Department of Life Sciences, 2 Graduate Institute of Molecular Biology, 3 Graduate Institute of Biomedical Sciences, 4 Agricultural Biotechnology Center, and 5 Rong-Hsing Research Center for Translational Medicine, National Chung Hsing University, Taichung 40227, Taiwan.
J Cell Biol. 2014 Jan 6;204(1):19-28. doi: 10.1083/jcb.201306083. Epub 2013 Dec 30.

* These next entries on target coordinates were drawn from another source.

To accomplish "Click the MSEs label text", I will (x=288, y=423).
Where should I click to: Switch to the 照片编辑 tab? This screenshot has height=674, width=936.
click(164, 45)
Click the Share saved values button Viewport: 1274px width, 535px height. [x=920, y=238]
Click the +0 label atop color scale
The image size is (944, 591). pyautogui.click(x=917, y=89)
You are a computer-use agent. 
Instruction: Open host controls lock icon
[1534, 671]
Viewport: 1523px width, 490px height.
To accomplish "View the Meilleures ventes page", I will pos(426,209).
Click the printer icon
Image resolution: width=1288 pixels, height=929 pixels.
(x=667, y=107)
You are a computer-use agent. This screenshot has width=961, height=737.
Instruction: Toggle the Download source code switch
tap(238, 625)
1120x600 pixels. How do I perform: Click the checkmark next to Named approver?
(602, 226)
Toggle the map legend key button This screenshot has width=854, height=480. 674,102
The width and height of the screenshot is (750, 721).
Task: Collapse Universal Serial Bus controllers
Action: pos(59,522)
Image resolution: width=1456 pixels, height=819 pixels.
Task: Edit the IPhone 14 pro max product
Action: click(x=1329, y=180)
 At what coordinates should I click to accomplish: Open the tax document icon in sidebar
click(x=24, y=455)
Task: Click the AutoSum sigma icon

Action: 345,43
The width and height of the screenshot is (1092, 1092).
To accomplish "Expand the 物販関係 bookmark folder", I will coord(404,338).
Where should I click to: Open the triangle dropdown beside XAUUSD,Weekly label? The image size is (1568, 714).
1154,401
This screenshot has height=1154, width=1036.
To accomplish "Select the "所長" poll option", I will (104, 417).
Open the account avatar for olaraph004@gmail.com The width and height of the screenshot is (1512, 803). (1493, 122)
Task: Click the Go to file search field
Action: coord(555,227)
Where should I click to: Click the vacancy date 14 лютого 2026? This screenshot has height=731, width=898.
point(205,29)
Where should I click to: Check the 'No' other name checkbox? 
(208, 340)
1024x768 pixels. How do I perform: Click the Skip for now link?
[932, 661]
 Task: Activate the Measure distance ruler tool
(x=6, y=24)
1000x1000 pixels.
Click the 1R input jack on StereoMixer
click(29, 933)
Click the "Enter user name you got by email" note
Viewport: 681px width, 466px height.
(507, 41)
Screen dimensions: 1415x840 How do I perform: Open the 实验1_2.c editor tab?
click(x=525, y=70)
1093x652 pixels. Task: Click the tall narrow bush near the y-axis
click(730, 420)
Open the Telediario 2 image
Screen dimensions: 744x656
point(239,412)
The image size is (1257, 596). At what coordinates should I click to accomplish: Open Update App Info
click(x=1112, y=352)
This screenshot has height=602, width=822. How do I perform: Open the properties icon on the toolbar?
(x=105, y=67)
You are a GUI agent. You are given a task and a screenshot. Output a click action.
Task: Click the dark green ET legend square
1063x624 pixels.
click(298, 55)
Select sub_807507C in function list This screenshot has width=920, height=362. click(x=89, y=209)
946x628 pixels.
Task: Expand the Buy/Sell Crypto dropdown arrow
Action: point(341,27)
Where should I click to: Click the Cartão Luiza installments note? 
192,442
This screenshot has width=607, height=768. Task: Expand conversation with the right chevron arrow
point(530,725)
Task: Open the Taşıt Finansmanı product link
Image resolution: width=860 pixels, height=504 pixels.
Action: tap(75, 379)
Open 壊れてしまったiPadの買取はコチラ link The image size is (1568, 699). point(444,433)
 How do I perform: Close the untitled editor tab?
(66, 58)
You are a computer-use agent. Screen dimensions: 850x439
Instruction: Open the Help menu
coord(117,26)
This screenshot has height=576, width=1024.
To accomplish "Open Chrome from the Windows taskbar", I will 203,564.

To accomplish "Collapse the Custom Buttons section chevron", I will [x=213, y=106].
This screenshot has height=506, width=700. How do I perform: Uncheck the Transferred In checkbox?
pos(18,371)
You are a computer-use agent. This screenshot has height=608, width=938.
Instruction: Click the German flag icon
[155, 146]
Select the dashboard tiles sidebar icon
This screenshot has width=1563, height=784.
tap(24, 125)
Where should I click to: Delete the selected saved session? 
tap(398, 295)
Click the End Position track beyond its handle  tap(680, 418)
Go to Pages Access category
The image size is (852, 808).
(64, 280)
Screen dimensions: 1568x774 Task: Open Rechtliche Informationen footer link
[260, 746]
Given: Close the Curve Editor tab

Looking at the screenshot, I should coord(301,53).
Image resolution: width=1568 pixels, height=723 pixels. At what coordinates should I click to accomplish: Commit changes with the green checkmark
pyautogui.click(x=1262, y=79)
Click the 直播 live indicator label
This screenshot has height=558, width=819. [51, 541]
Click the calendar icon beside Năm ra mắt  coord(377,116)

Mitotic spindles are microtubule-based structures, but increasing evidence indicates that filamentous actin (F-actin) and F-actin-based motors are components of these structures. ADD1 (adducin-1) is an actin-binding protein that has been shown to play important roles in the stabilization of the membrane cortical cytoskeleton and cell-cell adhesions. In this study, we show that ADD1 associates with mitotic spindles and is crucial for proper spindle assembly and mitotic progression. Phosphorylation of ADD1 at Ser12 and Ser355 by cyclin-dependent kinase 1 enables ADD1 to bind to myosin-X (Myo10) and therefore to associate with mitotic spindles. ADD1 depletion resulted in distorted, elongated, and multipolar spindles, accompanied by aberrant chromosomal alignment. Remarkably, the mitotic defects caused by ADD1 depletion were rescued by reexpression of ADD1 but not of an ADD1 mutant defective in Myo10 binding. Together, our findings unveil a novel function for ADD1 in mitotic spindle assembly through its interaction with Myo10.
有丝分裂纺锤体是微管为基础的结构,但越来越多的证据表明丝状肌动蛋白(F-actin)和基于 F-actin 的分子马达是这些结构的组成部分。ADD1(整联蛋白-1)是一种肌动蛋白结合蛋白,已被证明在稳定细胞膜皮质细胞骨架和细胞-细胞黏附中发挥重要作用。在这项研究中,我们表明 ADD1 与有丝分裂纺锤体相关联,对于正确的纺锤体组装和有丝分裂进程至关重要。细胞周期蛋白依赖性激酶 1 对 ADD1 的 Ser12 和 Ser355 的磷酸化使 ADD1 能够与肌球蛋白-X(Myo10)结合,从而与有丝分裂纺锤体相关联。ADD1 耗竭导致纺锤体扭曲、拉长和多极化,并伴有染色体排列异常。值得注意的是,通过重新表达 ADD1 而不是不能与 Myo10 结合的 ADD1 突变体,可以挽救由 ADD1 耗竭引起的有丝分裂缺陷。总之,我们的研究结果揭示了 ADD1 通过与 Myo10 的相互作用在有丝分裂纺锤体组装中的新功能。